Cloud : le gouvernement réaffirme sa vision européenne du marché de la donnée

Dix-huit mois après l’incendie touchant son campus à Strasbourg, OVHcloud a profité de l’inauguration de son nouveau datacenter ce lundi pour réunir Bruno Le Maire, ministre de l’Economie, Jean-Noël Barrot, ministre délégué au Numérique mais aussi le commissaire européen au Marché intérieur Thierry Breton. Tous défendent une vision volontariste du cloud qui a vocation à s’imposer audelà des frontières européennes.

Conférence de presse tenue dans le nouveau datacenter inauguré par OVHcloud ce lundi.

Conférence de presse tenue dans le nouveau datacenter inauguré par OVHcloud ce lundi.
================
**Consigne A**
Recopiez mot pour mot le passage de l'article sur le cloud allant de « Dix-huit mois après » à « des frontières européennes. ».
**Consigne B**
D'après l'article sur le cloud, à quelle occasion OVHcloud a-t-il réuni les responsables politiques, et lesquels ? Répondez en une à trois phrases.
**Consigne C**
Prolongez l'article sur le cloud et OVHcloud à la suite de sa dernière phrase.

**Données brutes**
================
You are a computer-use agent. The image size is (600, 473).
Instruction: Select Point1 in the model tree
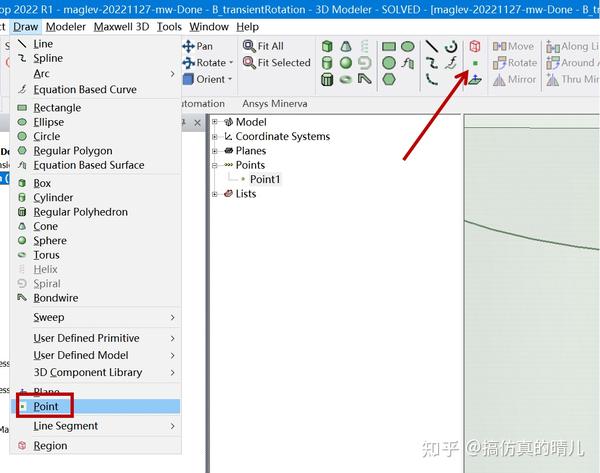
================
**Réponse A**
Dix-huit mois après l’incendie touchant son campus à Strasbourg, OVHcloud a profité de l’inauguration de son nouveau datacenter ce lundi pour réunir Bruno Le Maire, ministre de l’Economie, Jean-Noël Barrot, ministre délégué au Numérique mais aussi le commissaire européen au Marché intérieur Thierry Breton. Tous défendent une vision volontariste du cloud qui a vocation à s’imposer audelà des frontières européennes.

**Réponse B**
OVHcloud a profité de l'inauguration de son nouveau datacenter, ce lundi, dix-huit mois après l'incendie de son campus à Strasbourg. L'entreprise y a réuni Bruno Le Maire, ministre de l'Economie, Jean-Noël Barrot, ministre délégué au Numérique, et Thierry Breton, commissaire européen au Marché intérieur.

**Réponse C**
Le gouvernement a voulu faire de cet événement un symbole de la souveraineté numérique. Ce lundi, OVHcloud inaugurait l’ouverture d’un nouveau data center à Strasbourg ; soit plus d’un an après l’incendie qui a ravagé une partie de ses serveurs. « L’inauguration de SBG5 est un symbole fort de cette stratégie industrielle qui nous permet de porter plus haut et plus fort les couleurs d’un cloud européen ouvert, de confiance, durable, et ceci, auprès de nos clients du monde entier, déclare Michel Paulin, Directeur Général d’OVHcloud. Notre ancrage local et notre investissement constant dans les territoires nous permettent de renforcer notre position dans les bassins d’emplois pour y porter de nouvelles compétences. »

Pour le ministre de l’Economie Bruno Le Maire et Jean-Noël Barrot, fraîchement nommé ministre délégué au Numérique, c’est une occasion en or de franchir une étape de plus dans la poursuite d’un cloud réellement souverain. « Chacun doit bien comprendre que les données sont le nouvel or noir de l’économie, justifie Bruno Le Maire, avant de rappeler que la reconquête industrielle doit passer par une meilleure régulation des données. Mention est faite aux initiatives européennes telles que le Digital Markets Act, pour limiter la domination technologique – donc économique et industrielle – face aux hyperscalers.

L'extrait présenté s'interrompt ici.